=== Task prompt ===
Format the listing as a two-column CSV with the headers input and output, starting at the line that contains "The image size is (895, 672)." and stopping after the line that contains "legend-item: 2023年 is". Give one row for each input and its output, enclosing every field in double quotation marks and replacing line breaks with spaces.

==== Provided records ====

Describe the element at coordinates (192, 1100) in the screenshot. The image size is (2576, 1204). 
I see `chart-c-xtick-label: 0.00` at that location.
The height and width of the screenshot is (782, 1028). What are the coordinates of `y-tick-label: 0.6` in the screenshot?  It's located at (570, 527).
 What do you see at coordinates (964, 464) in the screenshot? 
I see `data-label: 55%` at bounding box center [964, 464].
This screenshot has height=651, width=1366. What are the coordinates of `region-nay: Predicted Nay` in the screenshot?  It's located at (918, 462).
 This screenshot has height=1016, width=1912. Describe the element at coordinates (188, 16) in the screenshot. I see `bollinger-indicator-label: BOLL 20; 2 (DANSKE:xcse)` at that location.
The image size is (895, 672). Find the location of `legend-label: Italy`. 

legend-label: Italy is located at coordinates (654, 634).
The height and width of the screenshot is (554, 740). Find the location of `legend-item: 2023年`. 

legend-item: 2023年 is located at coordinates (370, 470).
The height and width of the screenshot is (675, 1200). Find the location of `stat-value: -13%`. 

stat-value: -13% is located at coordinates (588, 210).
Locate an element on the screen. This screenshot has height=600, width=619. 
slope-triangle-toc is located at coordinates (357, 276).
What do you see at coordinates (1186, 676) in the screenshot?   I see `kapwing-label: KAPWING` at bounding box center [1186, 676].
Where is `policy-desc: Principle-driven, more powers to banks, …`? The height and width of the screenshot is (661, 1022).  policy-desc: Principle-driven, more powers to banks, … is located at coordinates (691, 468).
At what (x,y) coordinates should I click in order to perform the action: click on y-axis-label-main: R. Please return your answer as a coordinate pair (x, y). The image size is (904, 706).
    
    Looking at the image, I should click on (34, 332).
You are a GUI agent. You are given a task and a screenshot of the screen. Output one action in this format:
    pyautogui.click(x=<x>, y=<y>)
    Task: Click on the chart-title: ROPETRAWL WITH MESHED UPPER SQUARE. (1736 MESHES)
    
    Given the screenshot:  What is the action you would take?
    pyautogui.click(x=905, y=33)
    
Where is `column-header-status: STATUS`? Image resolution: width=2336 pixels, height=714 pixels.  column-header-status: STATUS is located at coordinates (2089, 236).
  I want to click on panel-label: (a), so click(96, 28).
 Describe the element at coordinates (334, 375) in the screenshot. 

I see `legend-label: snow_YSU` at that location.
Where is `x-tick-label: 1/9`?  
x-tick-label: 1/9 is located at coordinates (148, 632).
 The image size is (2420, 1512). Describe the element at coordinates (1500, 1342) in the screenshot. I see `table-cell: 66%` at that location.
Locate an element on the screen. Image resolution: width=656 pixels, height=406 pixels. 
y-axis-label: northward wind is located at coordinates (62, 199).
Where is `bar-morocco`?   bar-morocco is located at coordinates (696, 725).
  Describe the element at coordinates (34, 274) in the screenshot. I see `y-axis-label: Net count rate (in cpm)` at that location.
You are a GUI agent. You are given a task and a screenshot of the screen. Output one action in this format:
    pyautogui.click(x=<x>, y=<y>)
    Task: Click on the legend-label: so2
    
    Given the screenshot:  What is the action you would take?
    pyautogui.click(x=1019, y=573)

====

=== Solution to this problem ===
input,output
"The image size is (895, 672). Find the location of `legend-label: Italy`.","legend-label: Italy is located at coordinates (654, 634)."
"The height and width of the screenshot is (554, 740). Find the location of `legend-item: 2023年`.","legend-item: 2023年 is located at coordinates (370, 470)."